Laurent Gillieron/ AP
Laurent Gillieron/ AP

Comitê de Reformas da Fifa marca 1ª reunião para 2 de setembro

Chefe François Carrard anuncia encontro em Berna, na Suíça

Estadão Conteúdo

20 Agosto 2015 | 15h57

Chefe do novo Comitê de Reformas da Fifa, o advogado suíço François Carrard anunciou nesta quinta-feira a data da primeira reunião do grupo criado para propor mudanças na administração da entidade máxima do futebol, abalada por escândalo de corrupção denunciado no fim de maio. O encontro está marcado para os dias 2 e 3 de setembro, em Berna, na Suíça.

O Comitê de Reformas é integrado por dois representantes de cada confederação continental, dois indicados pelos parceiros comerciais da Fifa e pelo próprio Carrard. A Conmebol, da qual a CBF é filiada, indicou o espanhol Gorka Villar, seu diretor-geral, e Wilmar Valdez, presidente da Associação Uruguaia de Futebol.

A Fifa não revelou detalhes sobre a futura primeira reunião do seu novo comitê, criado após o escândalo que causou o indiciamento de 14 pessoas, entre empresários e dirigentes da Fifa, no fim de maio. Entre eles está o ex-presidente da CBF José Maria Marin, ainda detido em Zurique.

As prisões aumentaram a pressão sobre Joseph Blatter, que chegou a ser reeleito para novo mandato presidencial, mas anunciou sua saída quatro dias depois. Diante das críticas e cobranças dos patrocinadores da entidade, o suíço criou o Comitê de Reformas, com liberdade para propor mudanças na Fifa.

As propostas de reforma vão afetar diretamente o presidente da Fifa e seu Comitê Executivo, em razão da indicação de limites de mandato, publicação de salários e controle mais rigorosos dos candidatos nas eleições.

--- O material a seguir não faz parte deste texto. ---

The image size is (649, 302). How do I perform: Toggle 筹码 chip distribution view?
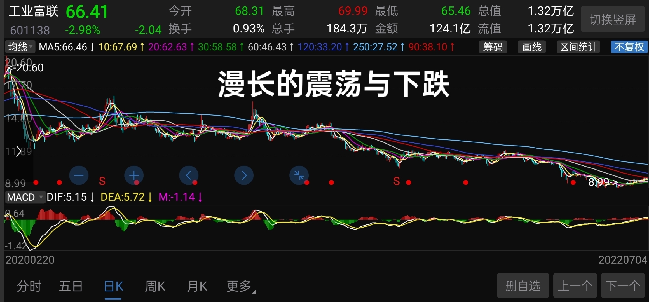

François Carrard foi escolhido para liderar o Comitê por causa da sua grande experiência na área. O suíço supervisionou nas mudanças no Comitê Olímpico Internacional (COI) após os escândalos na escolha de Salt Lake City para sediar os Jogos de Inverno de 2002. Ao todo, Carrard atuou como diretor-geral do COI por 14 anos, até 2003, em um período que incluiu o escândalo que levou à saída ou renúncia de dez membros envolvidos no escândalo da entidade.